Биографы Ллойд-Джорджа утверждают, что успехом он обязан, прежде всего, своему большому ораторскому таланту и блестящему остроумию. Это возможно, хотя относительно остроумия в современной Англии, по-видимому, существует представление, нам не совсем понятное. Так, вышеупомянутая речь премьера, независимо от ее содержания, по своей форме и юмору была почти всей английской прессой отнесена к числу шедевров. Успех ее в парламенте оказался тоже необычайным. Признаюсь, однако, что я усиленно, но безуспешно старался улыбнуться в тех местах этой речи, где газетный отчет свидетельствовал о «бурном смехе»: и «Ленин рассчитывал прежде на теории Карла Маркса. Но России нужно починить локомотивы. Теориями Карла Маркса нельзя чинить локомотивов!» (Бурный смех). Остальные остроты в том же роде. Вот что считается теперь остроумием в стране Свифта и Оскара Уайльда. То обстоятельство, что о Марксе и Ленине рассуждает человек, не читавший ни Маркса, ни Ленина, уже давно ни в ком удивления не вызывает.

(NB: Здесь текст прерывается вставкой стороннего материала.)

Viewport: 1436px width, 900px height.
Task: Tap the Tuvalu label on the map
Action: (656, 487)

Нет, по-видимому, не в юморе и не в ораторском таланте — или, по крайней мере, не в них одних — заключаются сила и обаяние этого странного человека. Кейнс в третьей главе своего знаменитого труда, заключающей художественное описание (с натуры) быта и психологии парижской конференции мира, говорит о «безошибочной, почти медиумической чувствительности Ллойд-Джорджа к окружающей среде», об его «шести или семи лишних чувствах, недоступных обыкновенным людям». По словам Кейнса, английский премьер каким-то «телепатическим инстинктом» угадывает характер, мысли, желания, ощущения своих собеседников, и мгновенно, почти бессознательно находит самый верный путь к их слабостям и тщеславию… Я не берусь судить о Кейнсе, как экономисте. Но несомненно, что автор «Экономических последствий мира» — тонкий ценитель и знаток людей, которому впору писать не политические книги, а художественные произведения. Нельзя забыть его описания конференции: образ «медиума» Ллойд-Джорджа; фигуру медленно и тяжело думающего президента Вильсона; их разговоры и споры, в которых оба собеседника забывали днем то, что говорили утром, и соперничали друг с другом в невежестве (или, как мягче выражается Кейнс, в «неосведомленности»). Из этих бесед, по словам Кейнса, медленно думающий президент неизменно выходил и не мог не выходить побежденным. А на обоих спорщиков, с высоты своей огромной умственной культуры и своего совершенного презрения к людям, изредка вставляя циничные замечания, смотрел Клемансо, ни во что не верящий автор «Завесы счастья». «В своих неизменных серых перчатках, со своей сухой душой и с полным отсутствием надежд, очень старый и очень утомленный, он глядел на эти сцены с видом циничным и почти дьявольским»… Все это, повторяю, незабываемо.